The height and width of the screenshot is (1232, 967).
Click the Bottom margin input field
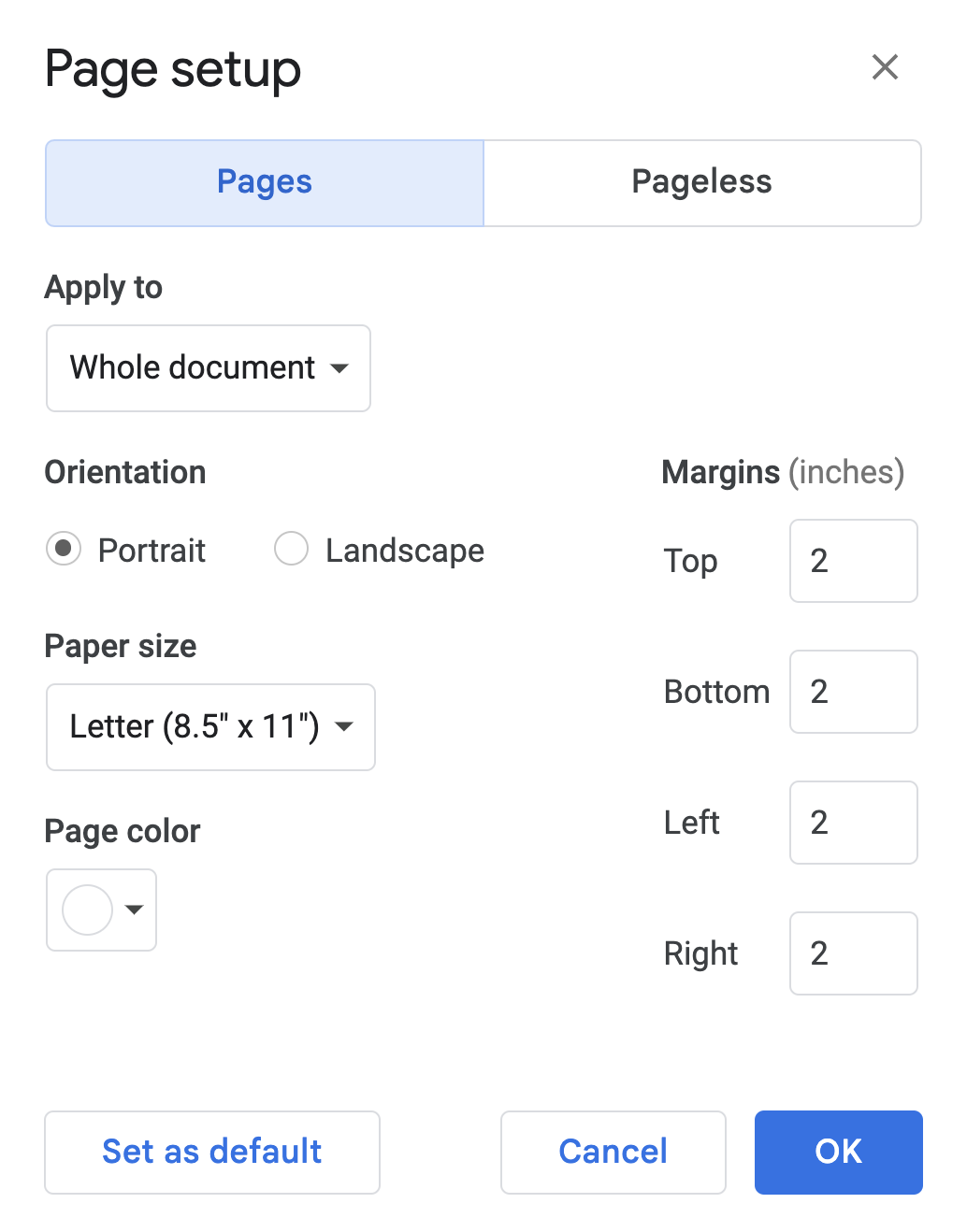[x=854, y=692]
--
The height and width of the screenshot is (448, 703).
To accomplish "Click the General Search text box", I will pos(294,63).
...
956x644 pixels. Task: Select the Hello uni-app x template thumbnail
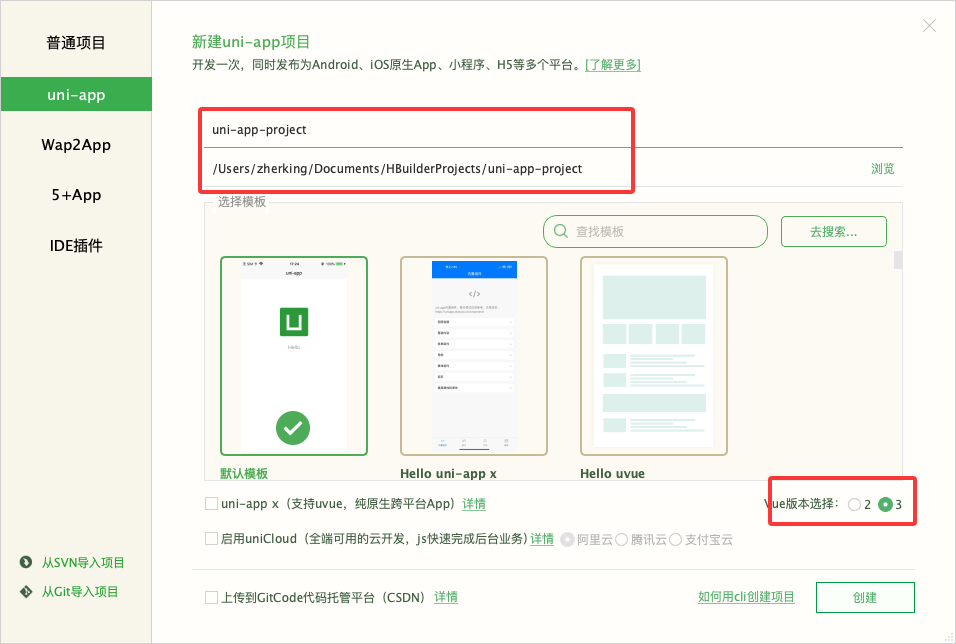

- WORK INSTRUCTIONS: All lines with the string "height" must be copied from the data.

- ANSWER AREA:
The height and width of the screenshot is (1232, 967).
The height and width of the screenshot is (448, 703).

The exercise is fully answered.